● Source records
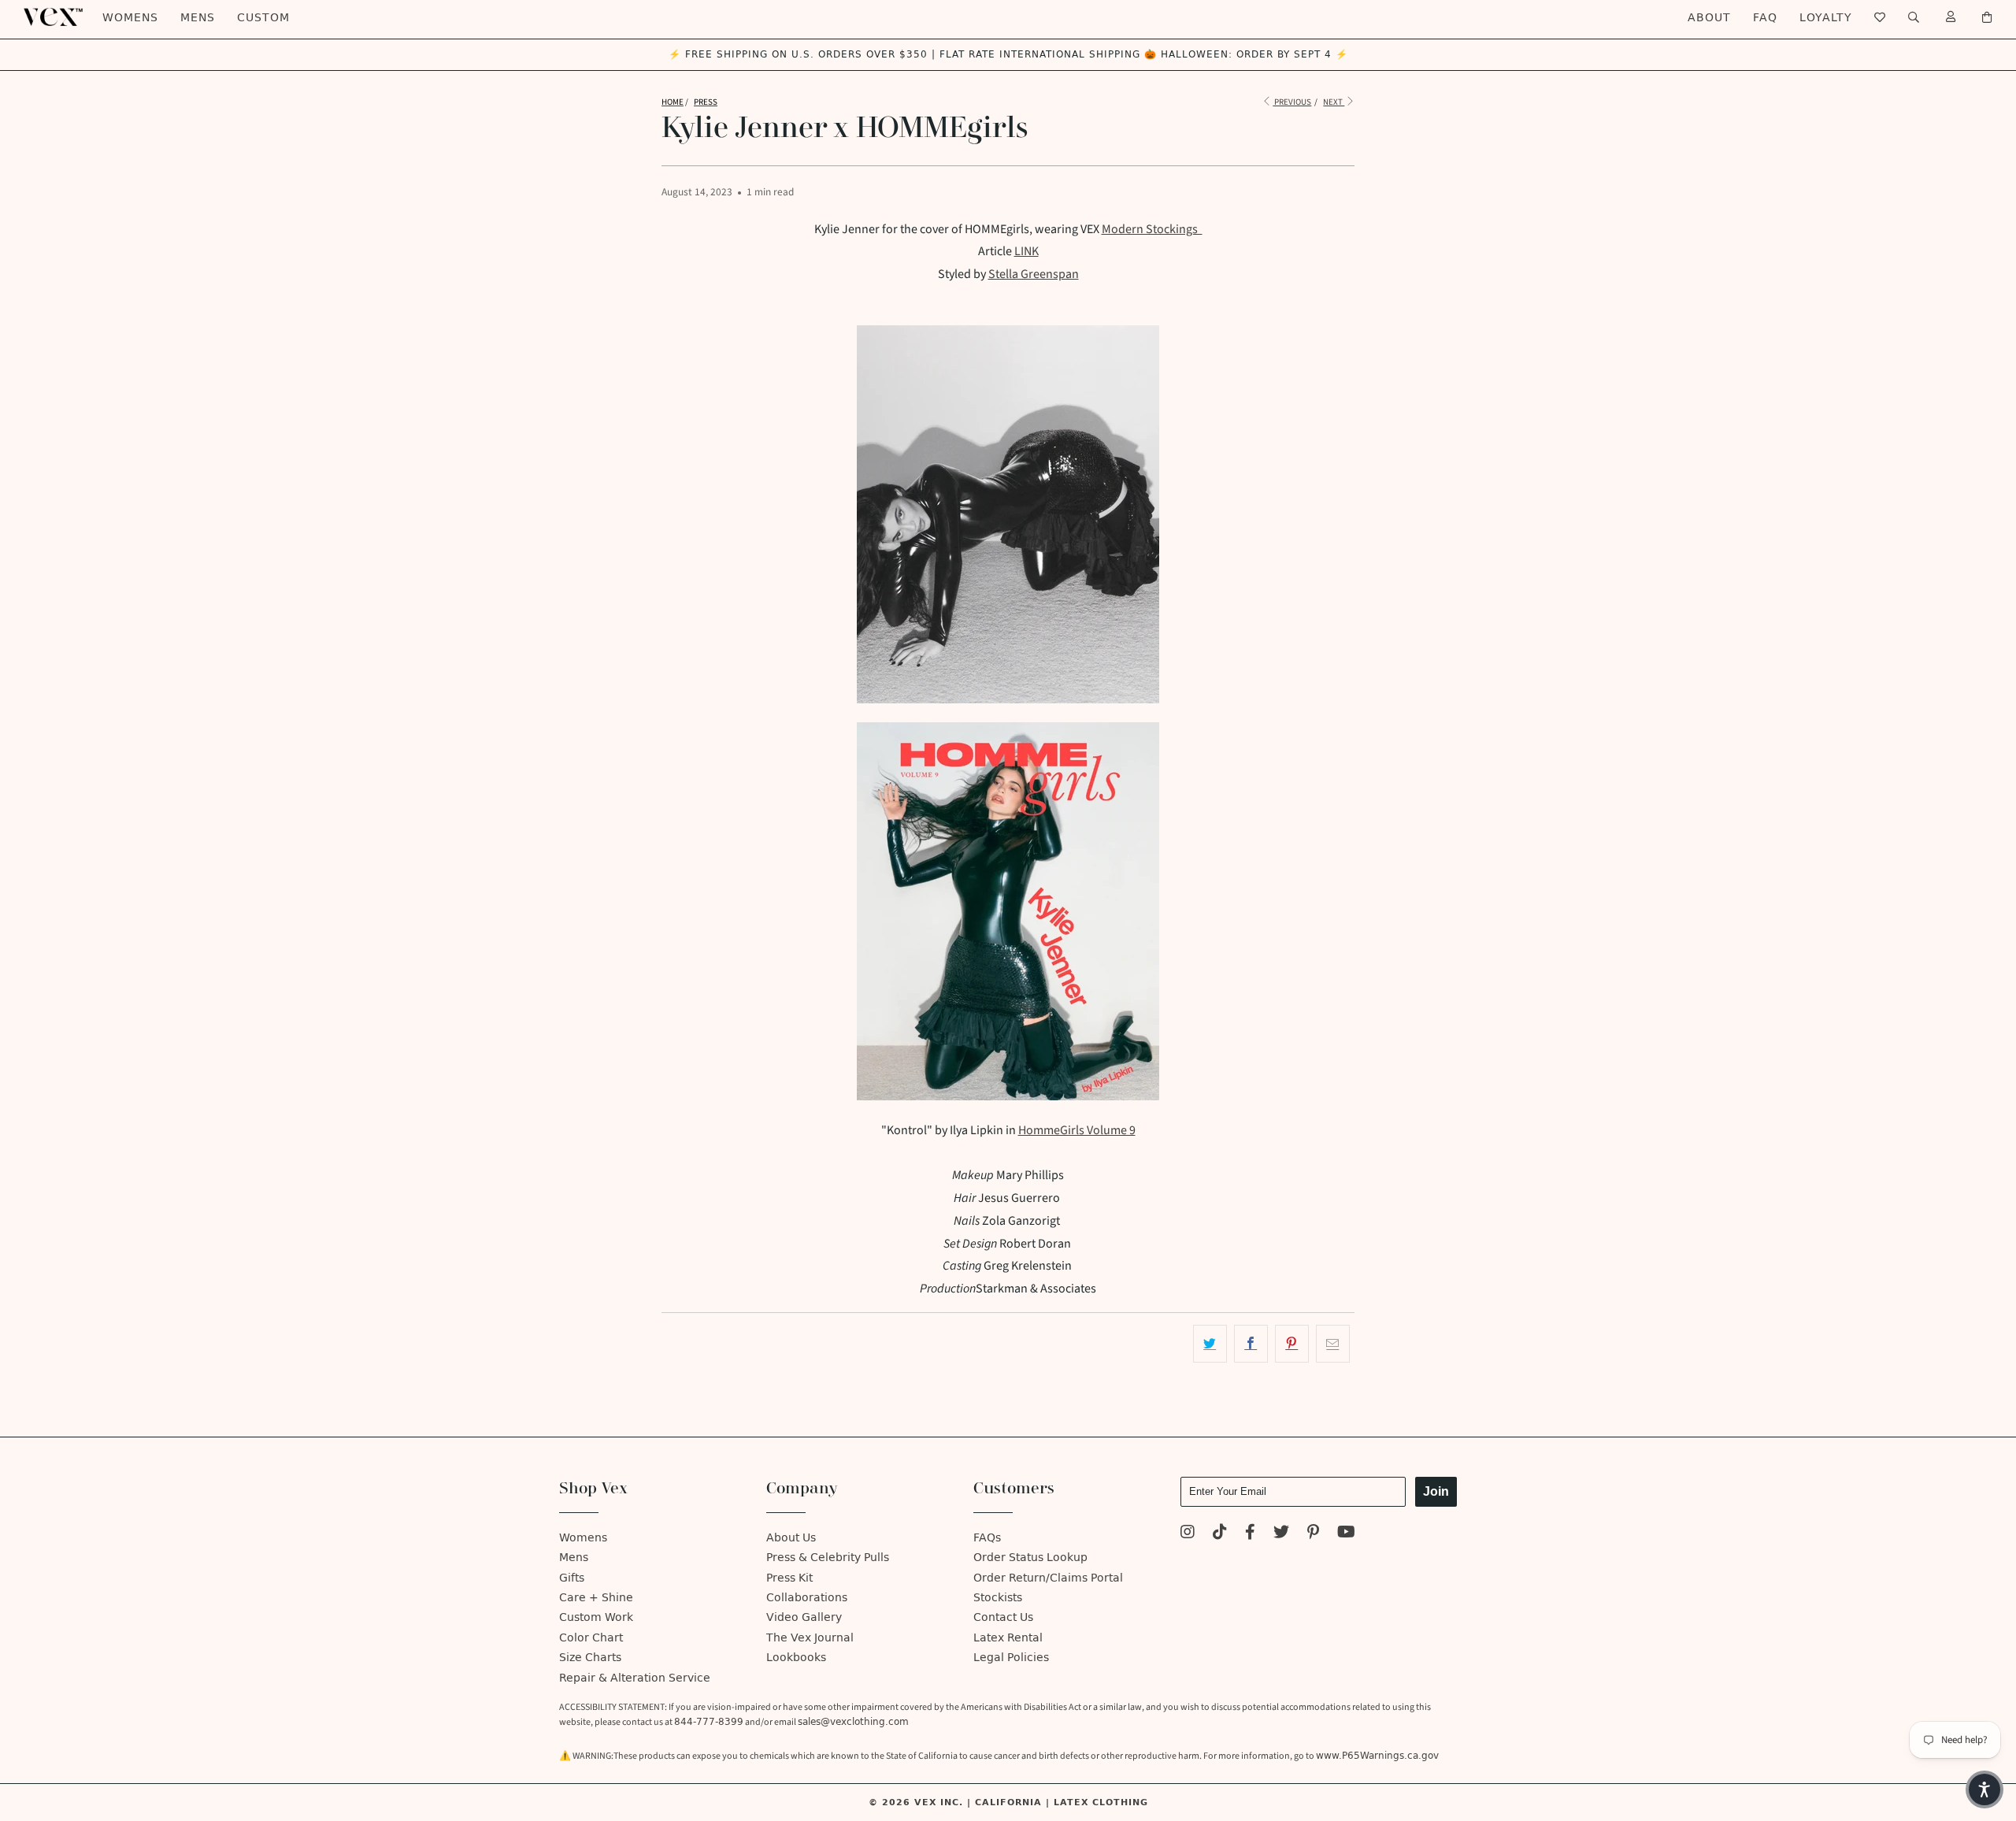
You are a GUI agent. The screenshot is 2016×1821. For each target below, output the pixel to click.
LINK (1026, 251)
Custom (263, 17)
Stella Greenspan (1033, 274)
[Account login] (1951, 18)
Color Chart (591, 1638)
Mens (197, 17)
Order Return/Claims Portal (1048, 1578)
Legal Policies (1011, 1657)
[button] (1984, 1789)
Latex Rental (1008, 1638)
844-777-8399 (708, 1721)
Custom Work (596, 1617)
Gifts (571, 1578)
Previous (1292, 102)
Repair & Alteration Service (634, 1678)
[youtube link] (1346, 1534)
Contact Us (1003, 1617)
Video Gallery (804, 1617)
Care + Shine (596, 1597)
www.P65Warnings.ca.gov (1377, 1755)
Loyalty (1825, 17)
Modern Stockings (1152, 229)
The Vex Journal (810, 1638)
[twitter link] (1281, 1534)
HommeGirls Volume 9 (1077, 1130)
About (1709, 17)
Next (1333, 102)
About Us (791, 1538)
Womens (130, 17)
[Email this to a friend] (1333, 1344)
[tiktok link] (1220, 1534)
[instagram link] (1187, 1534)
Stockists (997, 1597)
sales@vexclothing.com (853, 1721)
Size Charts (590, 1657)
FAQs (987, 1538)
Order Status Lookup (1030, 1557)
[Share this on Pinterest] (1292, 1344)
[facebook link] (1250, 1534)
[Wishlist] (1880, 18)
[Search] (1914, 18)
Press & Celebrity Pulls (827, 1557)
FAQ (1765, 17)
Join (1436, 1491)
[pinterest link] (1313, 1534)
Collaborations (806, 1597)
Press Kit (789, 1578)
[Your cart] (1987, 18)
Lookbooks (796, 1657)
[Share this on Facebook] (1251, 1344)
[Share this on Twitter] (1210, 1344)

● What to do
An exact copy is needed of the lines from the start of the listing through the line with "844-777-8399 (708, 1721)", both end lines included and pictures excluded.

● Exercise output
You are a GUI agent. The screenshot is 2016×1821. For each target below, output the pixel to click.
LINK (1026, 251)
Custom (263, 17)
Stella Greenspan (1033, 274)
[Account login] (1951, 18)
Color Chart (591, 1638)
Mens (197, 17)
Order Return/Claims Portal (1048, 1578)
Legal Policies (1011, 1657)
[button] (1984, 1789)
Latex Rental (1008, 1638)
844-777-8399 (708, 1721)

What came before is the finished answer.